[TASK ITEM]: Using the data beneath this instruction, retype only the lines from the one that contains "The image size is (805, 400)." down to the one that contains "Task: Open the Program Name All dropdown", both included, exactly as they appear.

_ _ _ _

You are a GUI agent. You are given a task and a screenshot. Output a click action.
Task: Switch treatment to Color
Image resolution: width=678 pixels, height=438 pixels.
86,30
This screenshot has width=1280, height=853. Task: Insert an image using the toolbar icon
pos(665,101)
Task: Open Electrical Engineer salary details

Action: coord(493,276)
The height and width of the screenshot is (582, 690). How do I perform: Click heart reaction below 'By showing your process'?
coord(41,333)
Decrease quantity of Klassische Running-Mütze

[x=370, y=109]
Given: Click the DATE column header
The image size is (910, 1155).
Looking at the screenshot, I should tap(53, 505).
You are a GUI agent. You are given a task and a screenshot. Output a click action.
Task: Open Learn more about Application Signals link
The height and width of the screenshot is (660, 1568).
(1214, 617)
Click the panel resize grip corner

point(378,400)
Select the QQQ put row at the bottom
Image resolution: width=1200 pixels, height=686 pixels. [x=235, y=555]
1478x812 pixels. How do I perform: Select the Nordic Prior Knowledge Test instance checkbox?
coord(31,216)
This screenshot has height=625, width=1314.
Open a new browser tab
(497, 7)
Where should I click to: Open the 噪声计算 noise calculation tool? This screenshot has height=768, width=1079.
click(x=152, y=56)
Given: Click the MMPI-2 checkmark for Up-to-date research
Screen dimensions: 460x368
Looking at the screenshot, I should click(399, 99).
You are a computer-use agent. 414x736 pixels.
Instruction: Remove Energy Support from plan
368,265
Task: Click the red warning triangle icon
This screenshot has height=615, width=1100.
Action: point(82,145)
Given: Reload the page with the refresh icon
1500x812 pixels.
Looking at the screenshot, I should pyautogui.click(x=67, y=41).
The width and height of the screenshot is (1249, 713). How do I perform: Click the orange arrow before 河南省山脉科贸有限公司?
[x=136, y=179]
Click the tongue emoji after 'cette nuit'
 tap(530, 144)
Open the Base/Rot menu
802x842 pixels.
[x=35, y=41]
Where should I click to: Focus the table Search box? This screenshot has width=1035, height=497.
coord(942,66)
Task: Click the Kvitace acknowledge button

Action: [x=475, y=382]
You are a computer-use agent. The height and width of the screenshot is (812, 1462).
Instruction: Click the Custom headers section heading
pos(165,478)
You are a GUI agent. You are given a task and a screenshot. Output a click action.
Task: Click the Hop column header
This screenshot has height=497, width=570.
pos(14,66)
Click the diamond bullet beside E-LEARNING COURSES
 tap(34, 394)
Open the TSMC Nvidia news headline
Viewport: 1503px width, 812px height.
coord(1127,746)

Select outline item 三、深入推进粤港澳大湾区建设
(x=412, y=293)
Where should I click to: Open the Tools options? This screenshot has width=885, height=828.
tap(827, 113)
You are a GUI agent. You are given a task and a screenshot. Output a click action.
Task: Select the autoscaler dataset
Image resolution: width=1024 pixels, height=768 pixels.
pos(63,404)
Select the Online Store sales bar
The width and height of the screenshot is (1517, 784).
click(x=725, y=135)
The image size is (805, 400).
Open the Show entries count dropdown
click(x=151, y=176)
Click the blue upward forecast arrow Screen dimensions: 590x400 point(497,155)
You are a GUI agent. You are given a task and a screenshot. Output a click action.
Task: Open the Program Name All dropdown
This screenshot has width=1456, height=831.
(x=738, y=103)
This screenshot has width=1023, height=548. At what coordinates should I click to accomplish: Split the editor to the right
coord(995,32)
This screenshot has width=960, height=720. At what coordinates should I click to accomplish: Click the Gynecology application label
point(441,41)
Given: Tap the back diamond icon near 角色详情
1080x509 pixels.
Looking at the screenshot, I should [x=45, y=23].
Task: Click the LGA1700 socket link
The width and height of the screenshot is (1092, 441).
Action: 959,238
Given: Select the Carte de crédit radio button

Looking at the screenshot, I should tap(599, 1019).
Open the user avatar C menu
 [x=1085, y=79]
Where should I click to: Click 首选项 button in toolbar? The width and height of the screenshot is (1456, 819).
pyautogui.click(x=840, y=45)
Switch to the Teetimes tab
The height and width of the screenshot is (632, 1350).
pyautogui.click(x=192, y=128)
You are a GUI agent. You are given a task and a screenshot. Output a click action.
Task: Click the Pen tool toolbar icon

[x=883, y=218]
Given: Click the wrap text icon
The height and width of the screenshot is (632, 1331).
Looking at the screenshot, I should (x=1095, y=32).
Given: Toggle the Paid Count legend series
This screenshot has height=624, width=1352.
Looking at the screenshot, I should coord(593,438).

_ _ _ _

[REPLY TO THE TASK]:
The image size is (805, 400).
Open the Show entries count dropdown
click(x=151, y=176)
Click the blue upward forecast arrow Screen dimensions: 590x400 point(497,155)
You are a GUI agent. You are given a task and a screenshot. Output a click action.
Task: Open the Program Name All dropdown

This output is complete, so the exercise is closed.